Gestión de la honestidad

En Recursos humanos estamos haciendo Gestión de casi todo (Tiempo, agendas, cambio, personas…)

“Las señoritas de la calle de Avinyó” es un cuadro de Picasso de 190 al óleo sobre lienzo y sus medidas son 243,9 x 233,7 cm. Se conserva en el Museo de Arte Moderno de Nueva York.

Es grande. No pasa como con La Gioconda, que mucha fama y luego es poco más que un sello.

El Picasso impacta. Y no necesitas que los expertos te digan dónde has de mirar para que te guste o para que lo detestes. Es raro que no te cause ninguna impresión. El entendido te hablará del protocubismo y del periodo africano… porque para ver la cara de máscara con toques incluso simiescos y el montón de prismas empleados para perfilar los cuerpos hace falta ser entendido.

A mí me gusta. El Picaso. La Gioconda, ni fu ni fa.

Cuando conocí a Dorian Grey opté por rendirme ante el genio absoluto y coloreado del Sr. Wilde. Harto reconocido, hay una cosa que el público hispano tiene perdida en gran parte en La importancia de llamarse Ernesto.

The Importance of Being Earnest es el título original y su traducción literal sería La importancia de ser serio, ser honesto… ya que el nombre «Ernest» y la palabra «earnest» (serio) son homófono.

Significativo, creo yo, que no haya problemas en perder la honestidad, la esencia y el respeto en el mismo título de la obra de un grande.

Pues sí, solo Ernesto es el nombre más común en la empresa española. El Ernesto del título, sin doble sentido.

Mi Ernesto de hoy trabaja hace años en una empresa del Ibex 35 y está al frente de un departamento el que más de cien personas entretienen sus jornadas laborales.

Esta empresa dispone de un modelo de evaluación basado en la etiqueta one over one.
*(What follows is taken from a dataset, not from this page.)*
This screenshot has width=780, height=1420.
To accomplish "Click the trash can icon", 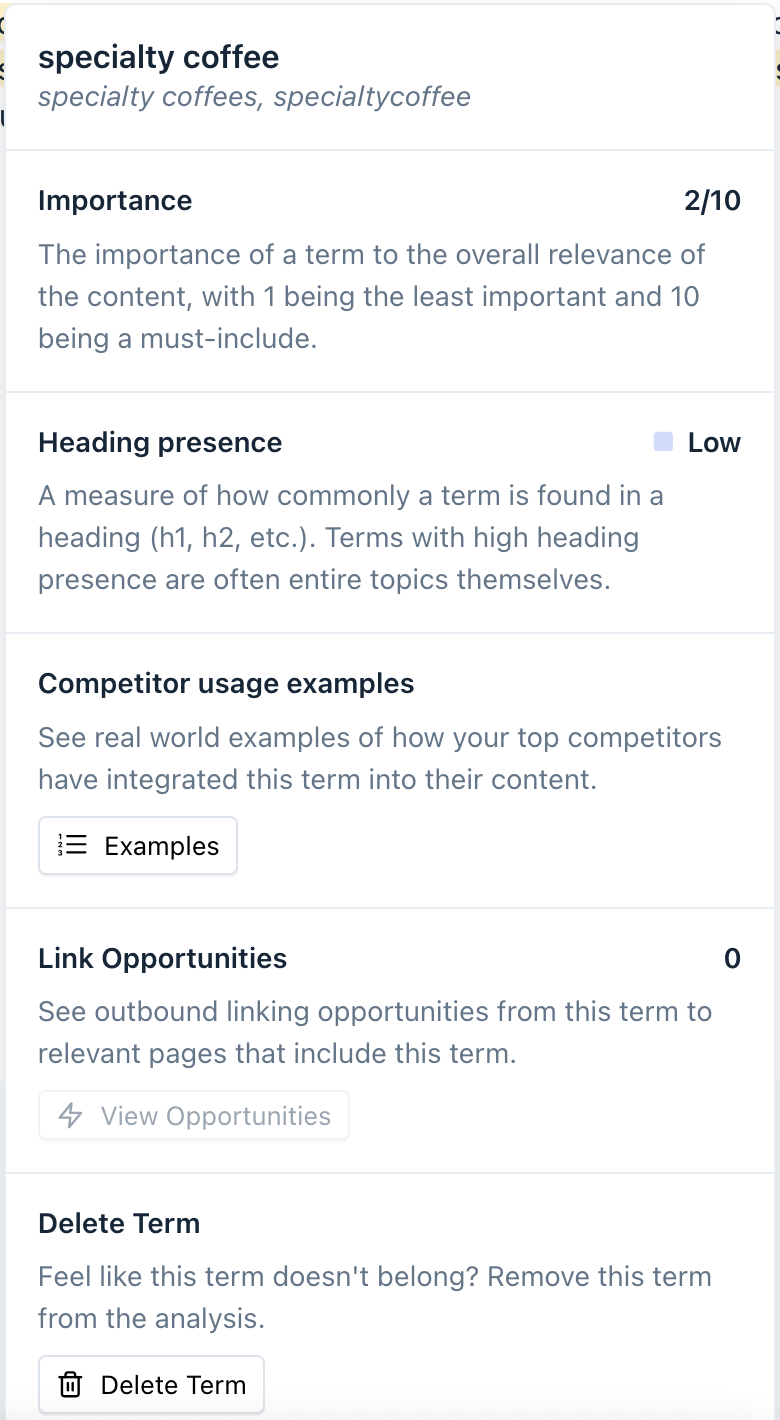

Esto es, el responsable jerárquico que evalúa a un trabajador lo justifica ante su propio responsable con lo que la evaluación presentada incluye la firma de los dos responsable jerárquicos inmediatos.

¿La lógica? Que el desempeño de la unidad sea conocida al detalle por quienes han de tomar decisiones sobre el trabajador evaluado y sobre el resto de la unidad.

¿La realidad? Nuestro Ernesto no revisa jamás las evaluaciones que sus cinco gerentes le remiten porque, por supuesto, confía en su buen juicio y leerse 200 páginas de informes es una “perdida” de tiempo. Buen juicio que incluye, obviamente, una correctísima campana de Gauss en su equipo, esto es, sólo aquellos a los que les “toca” la promoción aparecen con resultados excelentes junto con aquellos que cada caudillín considera han trabajado correctamente y merecen recibir un bonus.

Pero eso sí, los informes se generan, se guardan, se firman y se emplean cuando es menester, incluyendo despidos.

¿El resultado? Se miente. Los gerentes no ven cuestionado su criterio. Los colaboradores ven sólo en la distancia a nuestro Ernesto que vive en una realidad paralela y feliz. ¿Conocen aquello de ¡Miénteme tú también majadero! que espetó aquel obispo del cuento cuando el nuevo cocinero confesaba que las albóndigas de cuaresma mugían en el prado en lugar de brotar?

Me gusta el Picasso, no me dice nada la Mona Lisa, Ernesto es un nombre demasiado común y no se gana el más que generoso peculio quasi castrense que recibe, los informes pueden ser tanto ciencia como ficción y no me interesa el calendario eclesiastico.